### Brief
The response must consist of the lines below from the one with "Printables Library (34, 2496)" through the one with "DIY Poo Pourri (47, 2249)", exactly as they appear and with both ends kept.

### Dataset content
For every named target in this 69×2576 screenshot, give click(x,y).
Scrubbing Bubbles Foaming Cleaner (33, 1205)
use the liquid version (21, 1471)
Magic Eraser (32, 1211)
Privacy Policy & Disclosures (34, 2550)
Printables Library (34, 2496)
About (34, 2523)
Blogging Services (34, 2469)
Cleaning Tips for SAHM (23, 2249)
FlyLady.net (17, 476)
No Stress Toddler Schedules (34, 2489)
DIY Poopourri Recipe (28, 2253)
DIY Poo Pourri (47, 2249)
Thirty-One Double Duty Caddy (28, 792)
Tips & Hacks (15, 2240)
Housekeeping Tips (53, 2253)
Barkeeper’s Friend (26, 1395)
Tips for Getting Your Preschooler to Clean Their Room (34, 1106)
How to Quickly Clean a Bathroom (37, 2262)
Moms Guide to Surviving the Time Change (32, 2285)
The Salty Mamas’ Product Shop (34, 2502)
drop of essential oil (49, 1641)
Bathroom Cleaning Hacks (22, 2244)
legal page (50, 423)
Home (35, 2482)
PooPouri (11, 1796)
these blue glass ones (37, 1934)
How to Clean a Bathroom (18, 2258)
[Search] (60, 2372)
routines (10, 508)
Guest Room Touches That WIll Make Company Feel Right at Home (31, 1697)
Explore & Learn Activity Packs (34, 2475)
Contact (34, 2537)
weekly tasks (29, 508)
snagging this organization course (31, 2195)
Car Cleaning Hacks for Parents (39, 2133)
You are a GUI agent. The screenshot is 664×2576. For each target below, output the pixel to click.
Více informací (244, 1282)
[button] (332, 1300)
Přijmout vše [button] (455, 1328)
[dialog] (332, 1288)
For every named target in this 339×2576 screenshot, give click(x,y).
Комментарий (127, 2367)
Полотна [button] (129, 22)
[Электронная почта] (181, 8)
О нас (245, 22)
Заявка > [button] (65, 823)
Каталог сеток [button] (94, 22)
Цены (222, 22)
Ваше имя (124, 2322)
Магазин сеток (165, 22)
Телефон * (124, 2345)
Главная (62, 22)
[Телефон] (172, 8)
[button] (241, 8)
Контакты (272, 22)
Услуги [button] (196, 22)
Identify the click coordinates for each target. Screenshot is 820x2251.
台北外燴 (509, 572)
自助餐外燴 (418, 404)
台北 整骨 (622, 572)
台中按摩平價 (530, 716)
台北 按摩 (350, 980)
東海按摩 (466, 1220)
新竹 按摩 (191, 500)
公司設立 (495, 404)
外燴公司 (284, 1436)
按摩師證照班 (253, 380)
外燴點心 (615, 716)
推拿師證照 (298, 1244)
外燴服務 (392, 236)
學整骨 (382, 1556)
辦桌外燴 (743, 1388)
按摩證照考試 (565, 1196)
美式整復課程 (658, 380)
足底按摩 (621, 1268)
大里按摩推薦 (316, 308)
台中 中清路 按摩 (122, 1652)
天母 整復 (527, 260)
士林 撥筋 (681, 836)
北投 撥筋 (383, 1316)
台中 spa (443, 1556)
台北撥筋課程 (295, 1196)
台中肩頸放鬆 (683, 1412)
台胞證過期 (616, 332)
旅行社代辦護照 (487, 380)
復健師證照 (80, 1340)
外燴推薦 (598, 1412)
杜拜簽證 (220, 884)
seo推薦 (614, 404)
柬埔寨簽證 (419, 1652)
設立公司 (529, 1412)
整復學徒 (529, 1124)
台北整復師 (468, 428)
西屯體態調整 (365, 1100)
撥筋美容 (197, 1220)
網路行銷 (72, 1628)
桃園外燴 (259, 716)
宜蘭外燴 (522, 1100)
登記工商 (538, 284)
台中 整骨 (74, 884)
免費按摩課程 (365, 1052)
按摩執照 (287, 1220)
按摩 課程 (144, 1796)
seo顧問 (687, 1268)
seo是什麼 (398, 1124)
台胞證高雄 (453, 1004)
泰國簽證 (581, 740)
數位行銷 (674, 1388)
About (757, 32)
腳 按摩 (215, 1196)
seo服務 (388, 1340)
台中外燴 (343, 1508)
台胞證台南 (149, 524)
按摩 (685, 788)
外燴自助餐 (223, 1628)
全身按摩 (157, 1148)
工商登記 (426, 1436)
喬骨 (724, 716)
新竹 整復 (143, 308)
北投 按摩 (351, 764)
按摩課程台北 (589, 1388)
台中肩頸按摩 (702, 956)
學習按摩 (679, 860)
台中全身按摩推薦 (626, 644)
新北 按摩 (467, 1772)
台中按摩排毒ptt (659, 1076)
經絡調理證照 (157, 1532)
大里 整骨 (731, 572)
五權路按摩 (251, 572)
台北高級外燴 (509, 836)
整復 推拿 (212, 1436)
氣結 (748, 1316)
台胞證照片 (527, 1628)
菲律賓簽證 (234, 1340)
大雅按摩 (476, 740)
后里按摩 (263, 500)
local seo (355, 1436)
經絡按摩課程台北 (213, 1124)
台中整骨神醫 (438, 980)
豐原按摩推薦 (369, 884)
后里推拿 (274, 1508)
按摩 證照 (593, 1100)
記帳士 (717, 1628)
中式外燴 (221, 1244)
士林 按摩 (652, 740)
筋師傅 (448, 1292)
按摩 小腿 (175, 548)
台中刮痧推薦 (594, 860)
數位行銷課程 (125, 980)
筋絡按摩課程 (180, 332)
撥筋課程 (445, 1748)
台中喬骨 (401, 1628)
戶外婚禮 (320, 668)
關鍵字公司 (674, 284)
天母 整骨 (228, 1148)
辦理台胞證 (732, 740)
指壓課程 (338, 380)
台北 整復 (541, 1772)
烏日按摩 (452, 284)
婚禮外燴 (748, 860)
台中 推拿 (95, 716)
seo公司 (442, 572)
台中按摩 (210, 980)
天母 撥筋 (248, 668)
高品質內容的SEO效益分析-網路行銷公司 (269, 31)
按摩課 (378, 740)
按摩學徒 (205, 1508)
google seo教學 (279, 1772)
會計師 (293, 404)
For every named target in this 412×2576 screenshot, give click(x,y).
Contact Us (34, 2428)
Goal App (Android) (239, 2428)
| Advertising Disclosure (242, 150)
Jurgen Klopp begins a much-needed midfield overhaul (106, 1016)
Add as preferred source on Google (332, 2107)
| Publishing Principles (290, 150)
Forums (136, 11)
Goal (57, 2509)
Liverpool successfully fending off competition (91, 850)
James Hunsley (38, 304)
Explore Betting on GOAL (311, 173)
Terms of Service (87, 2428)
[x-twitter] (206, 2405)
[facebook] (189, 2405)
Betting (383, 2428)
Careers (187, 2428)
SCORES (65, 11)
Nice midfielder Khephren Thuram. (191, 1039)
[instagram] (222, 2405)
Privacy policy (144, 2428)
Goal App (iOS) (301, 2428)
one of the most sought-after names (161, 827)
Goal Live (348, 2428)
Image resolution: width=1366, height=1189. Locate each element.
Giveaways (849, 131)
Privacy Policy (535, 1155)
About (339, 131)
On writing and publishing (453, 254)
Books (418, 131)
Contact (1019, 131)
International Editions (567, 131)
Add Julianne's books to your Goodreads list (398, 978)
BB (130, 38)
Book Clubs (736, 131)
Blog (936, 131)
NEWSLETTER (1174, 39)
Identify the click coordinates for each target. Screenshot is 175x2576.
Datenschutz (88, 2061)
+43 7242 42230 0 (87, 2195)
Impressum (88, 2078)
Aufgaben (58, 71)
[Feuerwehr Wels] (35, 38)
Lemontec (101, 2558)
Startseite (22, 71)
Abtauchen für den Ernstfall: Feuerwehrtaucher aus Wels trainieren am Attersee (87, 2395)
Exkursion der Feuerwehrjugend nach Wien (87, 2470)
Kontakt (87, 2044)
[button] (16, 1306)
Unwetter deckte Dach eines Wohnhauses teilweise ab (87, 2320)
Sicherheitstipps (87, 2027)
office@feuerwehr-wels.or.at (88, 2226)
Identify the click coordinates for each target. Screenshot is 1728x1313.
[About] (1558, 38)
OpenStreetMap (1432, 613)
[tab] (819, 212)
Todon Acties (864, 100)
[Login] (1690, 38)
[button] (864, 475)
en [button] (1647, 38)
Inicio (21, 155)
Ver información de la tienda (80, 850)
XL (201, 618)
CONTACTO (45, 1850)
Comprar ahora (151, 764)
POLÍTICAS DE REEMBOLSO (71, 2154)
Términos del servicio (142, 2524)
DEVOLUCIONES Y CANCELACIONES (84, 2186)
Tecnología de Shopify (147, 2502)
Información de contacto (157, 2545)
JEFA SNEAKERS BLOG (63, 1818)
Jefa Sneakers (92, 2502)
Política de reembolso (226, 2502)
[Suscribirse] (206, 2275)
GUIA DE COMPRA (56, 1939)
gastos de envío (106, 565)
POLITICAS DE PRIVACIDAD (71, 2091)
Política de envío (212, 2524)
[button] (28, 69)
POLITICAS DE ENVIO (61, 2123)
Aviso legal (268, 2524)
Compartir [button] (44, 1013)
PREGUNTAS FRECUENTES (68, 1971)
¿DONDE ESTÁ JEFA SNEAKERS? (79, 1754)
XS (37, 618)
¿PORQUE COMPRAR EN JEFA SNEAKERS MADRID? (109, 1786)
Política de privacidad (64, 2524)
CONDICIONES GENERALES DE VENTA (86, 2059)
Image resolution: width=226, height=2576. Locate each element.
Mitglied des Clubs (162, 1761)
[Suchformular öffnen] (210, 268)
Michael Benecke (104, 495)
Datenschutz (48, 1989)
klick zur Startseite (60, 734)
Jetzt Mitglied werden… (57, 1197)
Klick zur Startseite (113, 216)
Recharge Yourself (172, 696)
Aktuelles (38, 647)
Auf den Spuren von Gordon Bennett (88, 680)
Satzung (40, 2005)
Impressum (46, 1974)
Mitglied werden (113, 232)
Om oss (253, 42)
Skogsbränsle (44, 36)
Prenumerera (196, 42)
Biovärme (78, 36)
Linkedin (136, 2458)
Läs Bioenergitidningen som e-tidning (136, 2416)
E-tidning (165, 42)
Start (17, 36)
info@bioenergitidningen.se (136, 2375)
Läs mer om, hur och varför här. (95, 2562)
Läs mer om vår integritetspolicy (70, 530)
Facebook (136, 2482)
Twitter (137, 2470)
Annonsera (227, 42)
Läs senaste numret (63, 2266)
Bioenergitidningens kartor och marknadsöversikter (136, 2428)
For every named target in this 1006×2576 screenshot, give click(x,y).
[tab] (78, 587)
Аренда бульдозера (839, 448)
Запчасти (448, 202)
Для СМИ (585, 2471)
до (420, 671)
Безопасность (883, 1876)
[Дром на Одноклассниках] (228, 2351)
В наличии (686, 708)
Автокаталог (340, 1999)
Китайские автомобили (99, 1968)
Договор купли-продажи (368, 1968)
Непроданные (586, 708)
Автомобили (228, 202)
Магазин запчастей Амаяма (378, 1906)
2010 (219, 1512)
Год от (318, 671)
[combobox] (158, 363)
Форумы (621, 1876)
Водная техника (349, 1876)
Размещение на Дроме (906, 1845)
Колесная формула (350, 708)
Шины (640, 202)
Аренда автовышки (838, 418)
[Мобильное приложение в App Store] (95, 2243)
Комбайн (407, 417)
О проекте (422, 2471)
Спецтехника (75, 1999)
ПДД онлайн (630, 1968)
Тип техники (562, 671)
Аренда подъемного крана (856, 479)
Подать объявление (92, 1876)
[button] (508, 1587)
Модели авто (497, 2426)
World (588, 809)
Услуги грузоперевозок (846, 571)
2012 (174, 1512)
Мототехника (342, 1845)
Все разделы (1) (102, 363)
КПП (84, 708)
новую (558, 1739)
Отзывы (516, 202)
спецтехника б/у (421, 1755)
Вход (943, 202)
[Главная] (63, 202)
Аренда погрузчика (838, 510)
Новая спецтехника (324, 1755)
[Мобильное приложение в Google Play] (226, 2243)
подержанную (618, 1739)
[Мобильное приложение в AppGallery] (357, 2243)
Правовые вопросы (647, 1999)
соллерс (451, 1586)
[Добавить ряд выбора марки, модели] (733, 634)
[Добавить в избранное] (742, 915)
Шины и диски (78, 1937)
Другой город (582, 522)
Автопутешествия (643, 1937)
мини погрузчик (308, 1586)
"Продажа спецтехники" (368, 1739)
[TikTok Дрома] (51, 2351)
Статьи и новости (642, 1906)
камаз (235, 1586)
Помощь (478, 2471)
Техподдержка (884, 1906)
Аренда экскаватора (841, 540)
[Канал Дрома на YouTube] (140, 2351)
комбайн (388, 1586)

### Reply to the exercise
Printables Library (34, 2496)
About (34, 2523)
Blogging Services (34, 2469)
Cleaning Tips for SAHM (23, 2249)
FlyLady.net (17, 476)
No Stress Toddler Schedules (34, 2489)
DIY Poopourri Recipe (28, 2253)
DIY Poo Pourri (47, 2249)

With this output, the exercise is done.